__TASK DETAILS__: Convert the material below into a JSON list of strings, with each line as its own string and blank lines omitted.

SUPPLIED DATA start

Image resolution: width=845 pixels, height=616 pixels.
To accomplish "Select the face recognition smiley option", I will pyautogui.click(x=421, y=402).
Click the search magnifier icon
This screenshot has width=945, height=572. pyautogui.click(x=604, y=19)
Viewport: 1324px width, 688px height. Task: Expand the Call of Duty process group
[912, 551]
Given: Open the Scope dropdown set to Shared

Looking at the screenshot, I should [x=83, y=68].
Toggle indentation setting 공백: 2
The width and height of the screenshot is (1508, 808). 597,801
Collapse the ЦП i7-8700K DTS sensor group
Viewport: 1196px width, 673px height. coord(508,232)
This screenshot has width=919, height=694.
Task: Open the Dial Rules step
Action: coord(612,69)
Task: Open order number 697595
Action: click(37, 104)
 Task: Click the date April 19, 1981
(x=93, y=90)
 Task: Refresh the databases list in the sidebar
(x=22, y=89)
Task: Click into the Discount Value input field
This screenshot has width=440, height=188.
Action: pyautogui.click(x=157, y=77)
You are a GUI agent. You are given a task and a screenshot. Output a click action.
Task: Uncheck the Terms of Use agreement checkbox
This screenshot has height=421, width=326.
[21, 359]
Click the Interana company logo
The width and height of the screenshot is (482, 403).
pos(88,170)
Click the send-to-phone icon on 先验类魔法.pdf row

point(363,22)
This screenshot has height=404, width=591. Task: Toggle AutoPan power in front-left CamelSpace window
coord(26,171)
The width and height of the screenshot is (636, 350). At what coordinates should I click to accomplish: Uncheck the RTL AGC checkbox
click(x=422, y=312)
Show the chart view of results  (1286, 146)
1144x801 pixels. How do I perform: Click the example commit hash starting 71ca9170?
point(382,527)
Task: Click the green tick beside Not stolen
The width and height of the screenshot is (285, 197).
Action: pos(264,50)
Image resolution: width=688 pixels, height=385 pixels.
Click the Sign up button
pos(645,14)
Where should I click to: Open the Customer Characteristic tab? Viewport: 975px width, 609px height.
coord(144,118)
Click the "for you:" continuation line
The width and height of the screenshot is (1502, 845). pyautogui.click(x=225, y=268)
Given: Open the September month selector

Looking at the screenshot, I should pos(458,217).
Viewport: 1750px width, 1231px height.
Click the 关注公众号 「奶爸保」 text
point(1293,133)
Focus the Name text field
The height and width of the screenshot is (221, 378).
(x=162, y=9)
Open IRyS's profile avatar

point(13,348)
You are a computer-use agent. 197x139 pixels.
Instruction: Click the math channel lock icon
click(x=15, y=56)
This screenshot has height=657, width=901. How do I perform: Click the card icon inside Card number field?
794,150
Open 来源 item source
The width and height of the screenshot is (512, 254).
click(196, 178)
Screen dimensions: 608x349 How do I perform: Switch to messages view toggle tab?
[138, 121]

SUPPLIED DATA end

__SOLUTION BELOW__:
[
  "Image resolution: width=845 pixels, height=616 pixels.",
  "To accomplish \"Select the face recognition smiley option\", I will pyautogui.click(x=421, y=402).",
  "Click the search magnifier icon",
  "This screenshot has width=945, height=572. pyautogui.click(x=604, y=19)",
  "Viewport: 1324px width, 688px height. Task: Expand the Call of Duty process group",
  "[912, 551]",
  "Given: Open the Scope dropdown set to Shared",
  "Looking at the screenshot, I should [x=83, y=68].",
  "Toggle indentation setting 공백: 2",
  "The width and height of the screenshot is (1508, 808). 597,801",
  "Collapse the ЦП i7-8700K DTS sensor group",
  "Viewport: 1196px width, 673px height. coord(508,232)",
  "This screenshot has width=919, height=694.",
  "Task: Open the Dial Rules step",
  "Action: coord(612,69)",
  "Task: Open order number 697595",
  "Action: click(37, 104)",
  " Task: Click the date April 19, 1981",
  "(x=93, y=90)",
  " Task: Refresh the databases list in the sidebar",
  "(x=22, y=89)",
  "Task: Click into the Discount Value input field",
  "This screenshot has width=440, height=188.",
  "Action: pyautogui.click(x=157, y=77)",
  "You are a GUI agent. You are given a task and a screenshot. Output a click action.",
  "Task: Uncheck the Terms of Use agreement checkbox",
  "This screenshot has height=421, width=326.",
  "[21, 359]",
  "Click the Interana company logo",
  "The width and height of the screenshot is (482, 403).",
  "pos(88,170)",
  "Click the send-to-phone icon on 先验类魔法.pdf row",
  "point(363,22)",
  "This screenshot has height=404, width=591. Task: Toggle AutoPan power in front-left CamelSpace window",
  "coord(26,171)",
  "The width and height of the screenshot is (636, 350). At what coordinates should I click to accomplish: Uncheck the RTL AGC checkbox",
  "click(x=422, y=312)",
  "Show the chart view of results  (1286, 146)",
  "1144x801 pixels. How do I perform: Click the example commit hash starting 71ca9170?",
  "point(382,527)",
  "Task: Click the green tick beside Not stolen",
  "The width and height of the screenshot is (285, 197).",
  "Action: pos(264,50)",
  "Image resolution: width=688 pixels, height=385 pixels.",
  "Click the Sign up button",
  "pos(645,14)",
  "Where should I click to: Open the Customer Characteristic tab? Viewport: 975px width, 609px height.",
  "coord(144,118)",
  "Click the \"for you:\" continuation line",
  "The width and height of the screenshot is (1502, 845). pyautogui.click(x=225, y=268)",
  "Given: Open the September month selector",
  "Looking at the screenshot, I should pos(458,217).",
  "Viewport: 1750px width, 1231px height.",
  "Click the 关注公众号 「奶爸保」 text",
  "point(1293,133)",
  "Focus the Name text field",
  "The height and width of the screenshot is (221, 378).",
  "(x=162, y=9)",
  "Open IRyS's profile avatar",
  "point(13,348)",
  "You are a computer-use agent. 197x139 pixels.",
  "Instruction: Click the math channel lock icon",
  "click(x=15, y=56)",
  "This screenshot has height=657, width=901. How do I perform: Click the card icon inside Card number field?",
  "794,150",
  "Open 来源 item source",
  "The width and height of the screenshot is (512, 254).",
  "click(196, 178)",
  "Screen dimensions: 608x349 How do I perform: Switch to messages view toggle tab?",
  "[138, 121]"
]